*** Opening Material provided ***

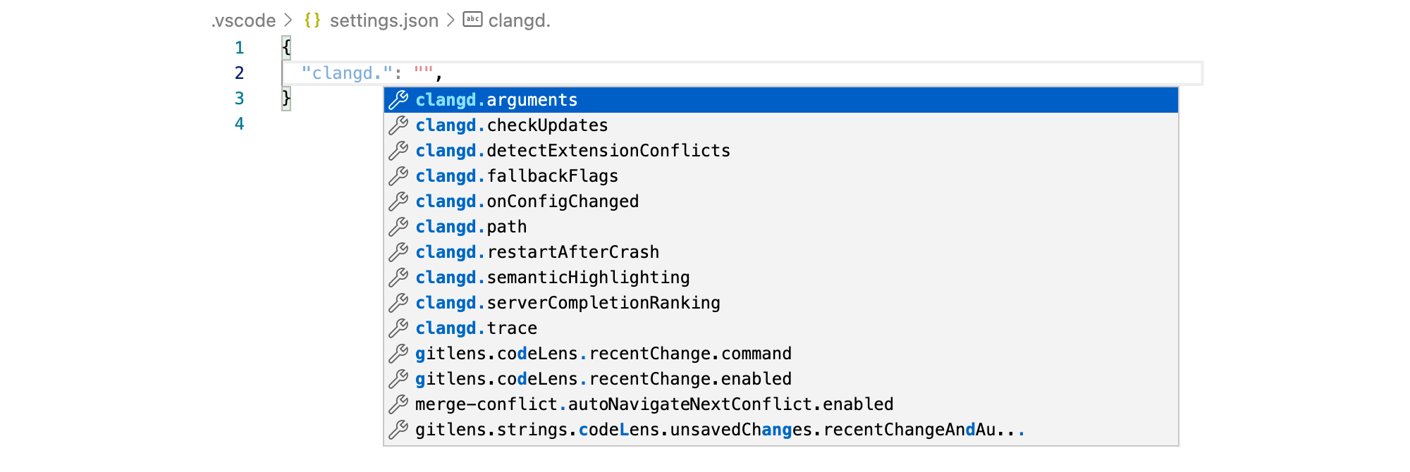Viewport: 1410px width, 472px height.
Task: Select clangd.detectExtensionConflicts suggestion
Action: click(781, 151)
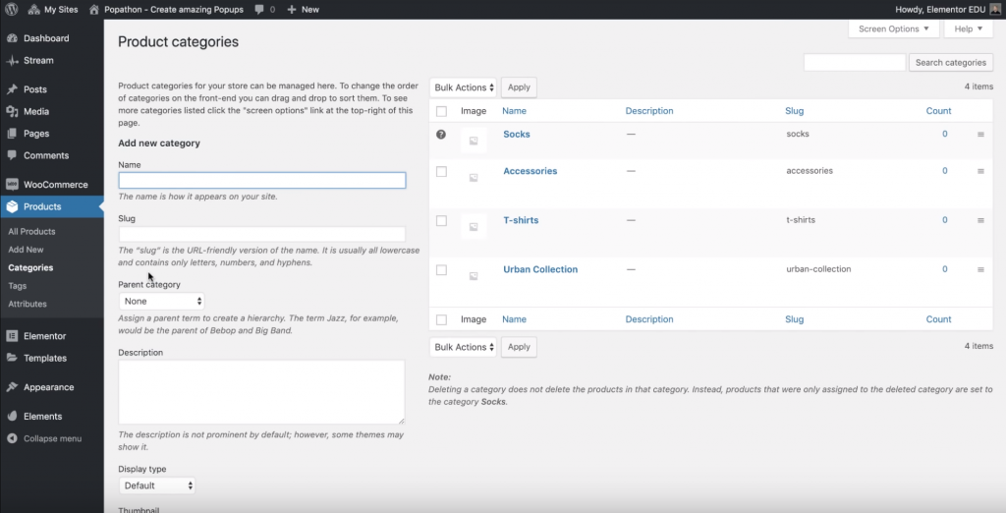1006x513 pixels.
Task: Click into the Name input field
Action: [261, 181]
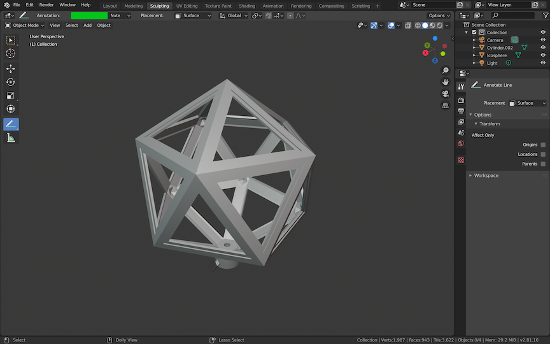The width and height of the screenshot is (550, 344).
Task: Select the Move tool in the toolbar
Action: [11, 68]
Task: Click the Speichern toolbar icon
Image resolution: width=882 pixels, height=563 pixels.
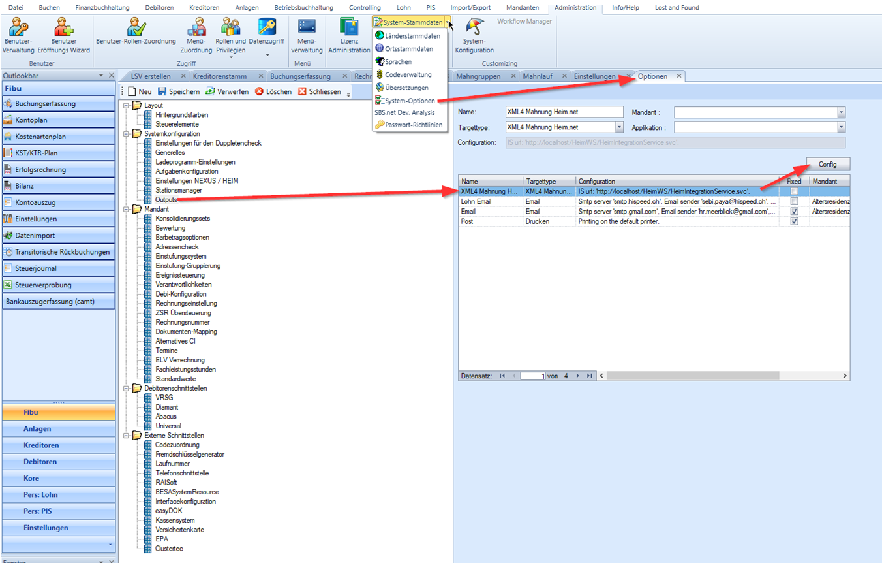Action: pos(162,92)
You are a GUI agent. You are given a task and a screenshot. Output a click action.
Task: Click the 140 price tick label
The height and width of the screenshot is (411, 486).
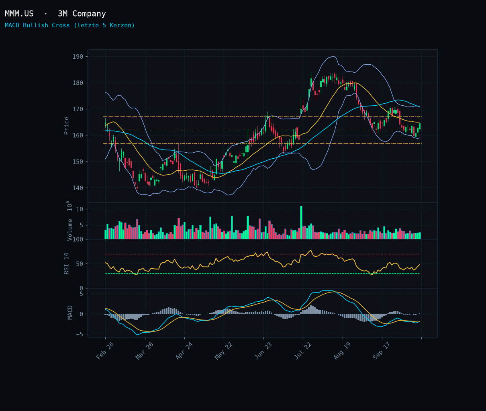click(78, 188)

*** Closing Material provided ***

§ What is required: Exactly the lines from the one with "Task: Click the Speichern toolbar icon" through the end of the entries above must be written out, and no pictures may be included.

§ Exercise result:
Task: Click the Speichern toolbar icon
Image resolution: width=882 pixels, height=563 pixels.
Action: pos(162,92)
You are a GUI agent. You are given a task and a screenshot. Output a click action.
Task: Click the 140 price tick label
The height and width of the screenshot is (411, 486).
click(78, 188)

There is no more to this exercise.